→ GIVEN INSTRUCTION 1
According to the Hemingway passage, how does Hemingway define good writing?
→ GIVEN INSTRUCTION 2
Reproduce the Hemingway passage word for word from "The Spanish bullfight has" to "art of writing.".
→ GIVEN INSTRUCTION 3
Summarize the Hemingway passage in two sentences.

→ GIVEN TEXT
After eight years spent in Paris and elsewhere in
Europe watching other writers and learning from them as much as about
them, years devoted to improving his writing, Hemingway considers
himself to be experienced enough both in the art of the corrida and in
the art of literature to start writing Death in the Afternoon. About ten
years have been necessary for him to be able to tell in written form
what he has slowly learnt to understand and appreciate, things that he
never knew before he came to Europe and experienced the Paris literary
circles, the war in Italy, and the Spanish bullfights. They are things
that he knows now in 1932 but which have taken him time to see and
understand before he has been able to state them “purely enough.”
The Spanish bullfight has been one of the things difficult to
understand and to write on, but now that Hemingway has managed to write
a long book on them, Death in the
Afternoon, and tackled well a difficult subject matter, he knows
he has passed a test and proved his expertise in the art of writing.
Good writing is, for him, the art of “putting down” on paper what one
knows well from one’s own real experience. Hemingway elaborates in the
passage quoted above a theory of writing as derived from experience
which philosophers like Henri Bergson would subscribe to, a theory
expressed in Hulme’s essays “Romanticism and Classicism,” “Bergson’s
Theory of Art,” and “Notes on Language and Style.” In Death in the Afternoon Hemingway
gives a step-by-step account of a process that should be more or less
consciously followed by every writer: (a) exposure to external action:
watching, listening, (b) internalization: feeling, experiencing, having
emotions, liking, disliking . . . , (c) selective recalling: isolating
the elements in the external action that provoked the emotion, and (d)

→ LISTED ENTRIES
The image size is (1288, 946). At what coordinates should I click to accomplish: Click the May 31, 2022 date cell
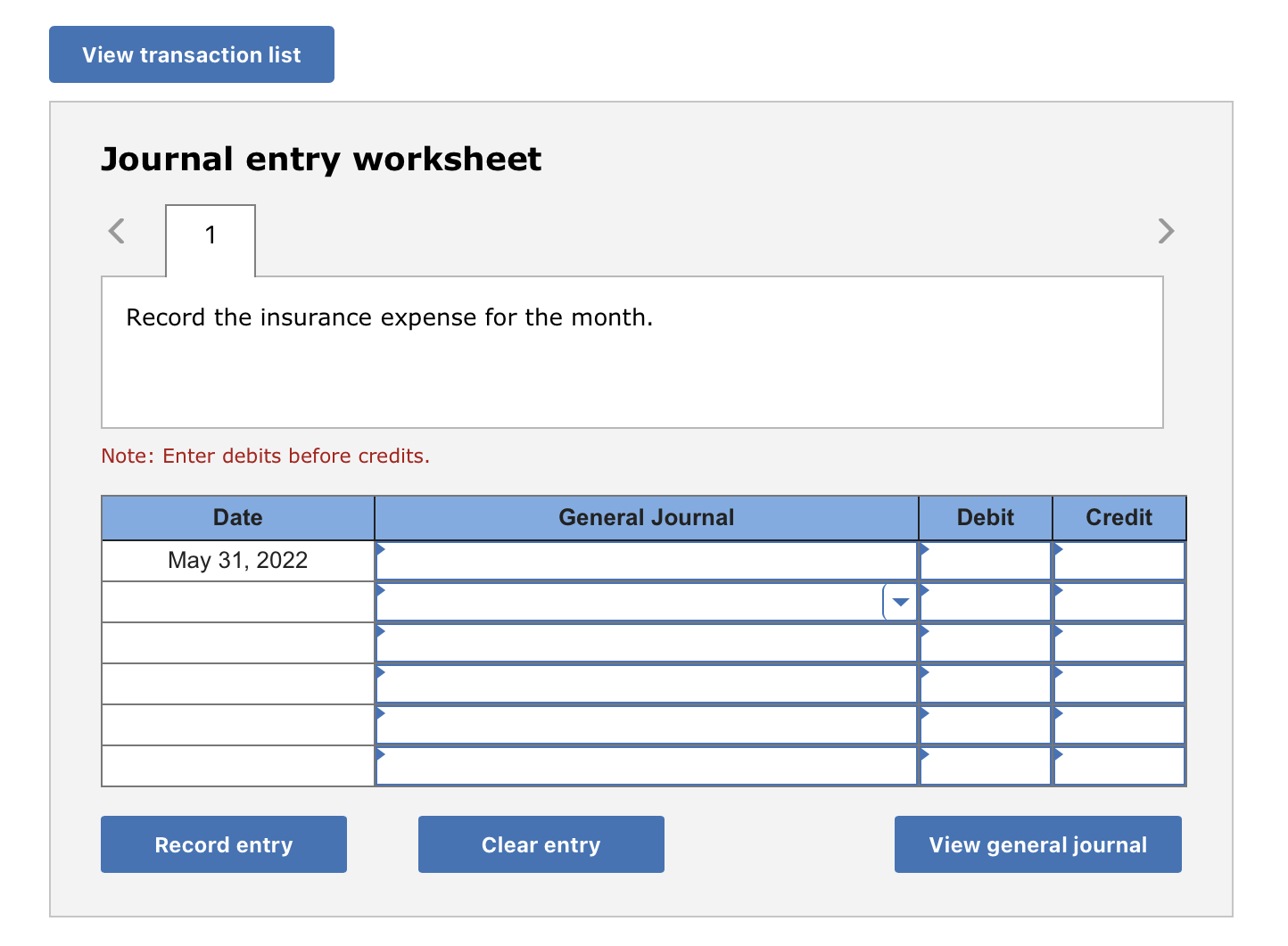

---

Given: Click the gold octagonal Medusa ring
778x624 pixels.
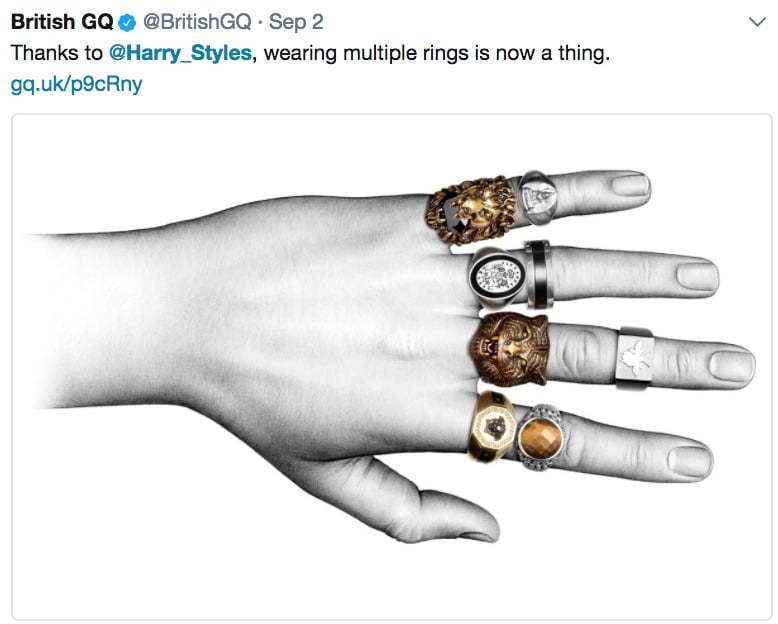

---

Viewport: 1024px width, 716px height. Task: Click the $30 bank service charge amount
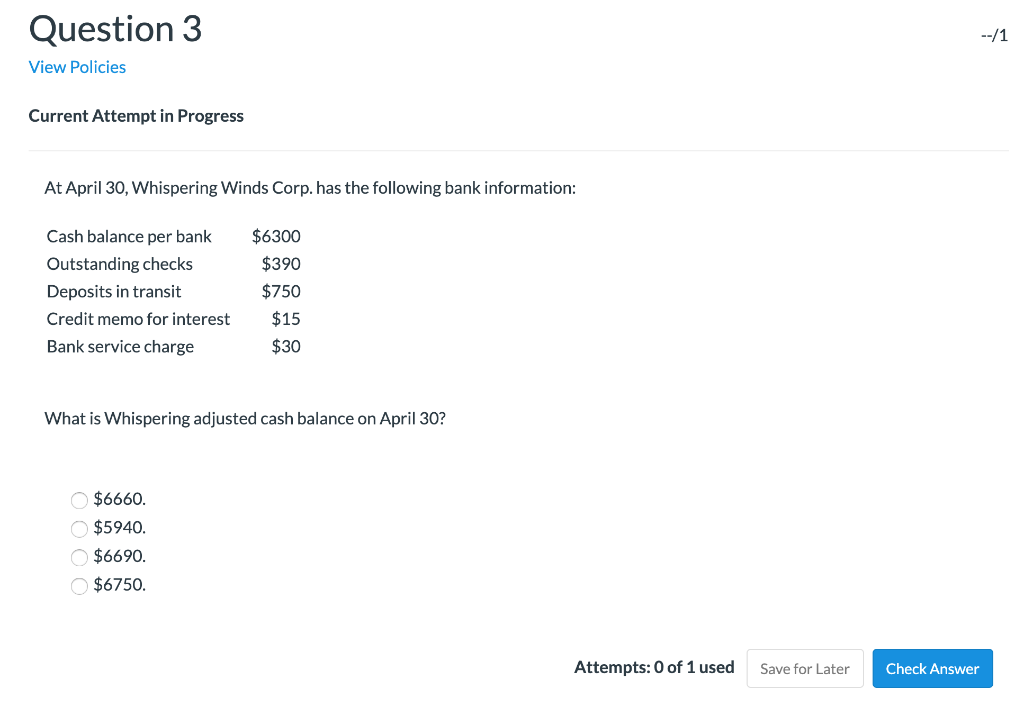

→ REPLY 1
Good writing is the art of "putting down" on paper what one knows well from one's own real experience.

→ REPLY 2
The Spanish bullfight has been one of the things difficult to
understand and to write on, but now that Hemingway has managed to write
a long book on them, Death in the
Afternoon, and tackled well a difficult subject matter, he knows
he has passed a test and proved his expertise in the art of writing.

→ REPLY 3
After eight years in Paris and elsewhere in Europe devoted to improving his writing, Hemingway considered himself experienced enough in both the corrida and literature to write Death in the Afternoon, stating in 1932 things that had taken him time to understand. For him good writing means putting down on paper what one knows from real experience, a theory Henri Bergson would subscribe to and one expressed in Hulme's essays, and the book lays out a step-by-step writing process that starts with exposure to external action, internalization, and selective recalling.